There was a pause on the other end of the line. A pause that shook him. That’s exactly what she thought. And it was shaming to think that he could have made someone he once thought he was in love with feel that way.
“I’m sorry, Bella.”
“Apology accepted. And I’m sorry too, Jase. You didn’t deserve to be used that way. You just happened to be the guy offering what I needed. I should have realised the only person I needed it from was Matt. I’m sorry you ended up in the crosshairs of that.”
“Thank you.”
“You know, I honestly believe that we are always exactly where we are supposed to be, Jase. I don’t know what prompted this. But whatever it is, I’m grateful for it.”
Cerys.
The word whispered around him like the snow.
No, it’s me. It’s time.
And the words felt right.
Now he had to make things right with everyone else.
10
Cerys watched Jase as he stepped back into the building, shaking the snow that had gathered in his hair and on the shoulders of his grey sweatshirt.

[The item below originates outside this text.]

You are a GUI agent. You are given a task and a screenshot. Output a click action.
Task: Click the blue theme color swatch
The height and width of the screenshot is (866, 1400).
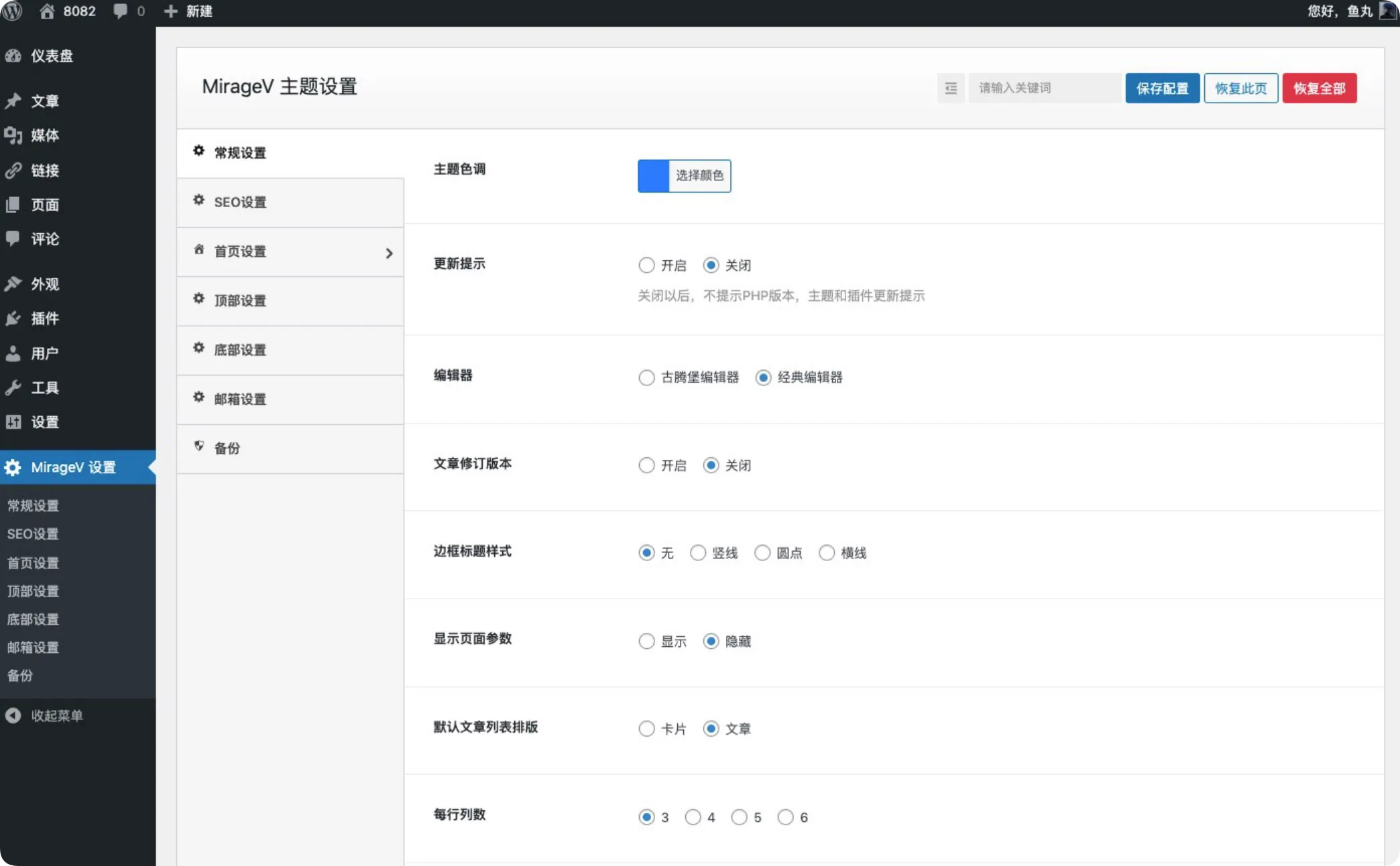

She thought back to the very first time she’d seen him, looking up at the snow with a wistfulness she could feel. Then he’d sneered and called her a child for wanting to make snow angels. Now, after having watched him make them with glee, she could see that moment for what it was. He’d not meant to hurt her; he’d simply been protecting himself.
He wasn’t hitting anything, throwing anything, or cursing. He’d reappeared instead of disappearing. And he wasn’t bleeding. All good signs that he’d stood in the waves of whatever just went down between him and the band and Matt.